10 February 2025
James Cleverly criticises Border Security, Asylum and Immigration Bill as a missed opportunity

Former Home Secretary James Cleverly criticises the Government’s Border Security, Asylum and Immigration Bill as a missed opportunity that fails to deliver bold, game-changing solutions. While the new Border Security Command appears strong in name, it lacks the necessary powers to be effective. Additionally, the Bill offers no viable solution for failed asylum seekers from countries deemed too unsafe to return them to.

Mr James Cleverly (Braintree) (Con)

I cannot help but think that the Home Secretary thought that border control, reducing illegal migration and stopping the boats was going to be considerably easier than it has turned out to be. She spoke with great authority and confidence ahead of the election, and yet, as the shadow Home Secretary, my right hon. Friend the Member for Croydon South (Chris Philp), has highlighted, since taking office the Labour Government have seen almost every key metric go in the wrong direction. I therefore think it is right for us to look at what is actually in the Bill—not just the tone and the rhetoric, but the detail.

What the Home Secretary says in general terms is quite welcome, but let us look at the example of the new Border Security Command. At the Dispatch Box and in the media studios, she has spoken about this new, powerful organisation that will bring a step change in the co-ordination of our national response to illegal migration, so when the Bill was published, I looked with great interest at the specific provisions for this new, powerful organisation headed by a senior former police officer and a senior former Royal Artillery officer—a wise choice of regiment—and I found myself saying, “Is that it?” Looking at the detail, we see, as my right hon. Friend set out, that this powerful new organisation will be able to write a plan, to present an annual set of accounts and then to ask nicely, but not compel, any other organisation to do its bidding. The headlines might sound great, but the detail is frankly underpowered.

This Bill removes more power from the Government than it puts on the table—as my right hon. Friend said, the ability to seize and search mobile phones already exists—so when we come to the Division later this evening, we will be making our decisions on what is actually in the Bill, not on the rhetorical cloud that surrounds it. The simple truth is that the Government had an opportunity to make something different and to be courageous, but they missed the target. This Bill is massively underpowered. It does not have the kind of game-changing clauses that the current situation demands. People on both sides of the House may disagree with the detail of the Rwanda scheme, which this Bill repeals, but it was at least an attempt to do something significant in response to a significant situation.

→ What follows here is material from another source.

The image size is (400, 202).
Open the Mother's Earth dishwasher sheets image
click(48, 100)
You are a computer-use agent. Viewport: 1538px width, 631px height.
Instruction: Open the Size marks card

Ultimately, the Home Secretary will have to explain, or perhaps the Minister for Border Security and Asylum will do so in her summing up, where she envisages people being returned to if they fail in their asylum application here in the UK but their home nation is deemed unsafe to return them to—the Afghans, the Syrians and people from other parts of the world. If the Home Secretary is saying that they cannot go to their home country or to a third country, she is by definition saying that they can stay here, and that is a blank cheque for hundreds of millions of people around the world. She can be as critical of me and the Conservatives as she likes, but until she comes up with a credible alternative, her criticism is massively undermined, and this is not a credible alternative.

This is a missed opportunity. This is words but not action. This is headlines but no substance. When this Bill is passed, as it inevitably will be because the Home Secretary has a majority, but then fails to achieve what she has promised, she will find that her party is punished at the ballot box.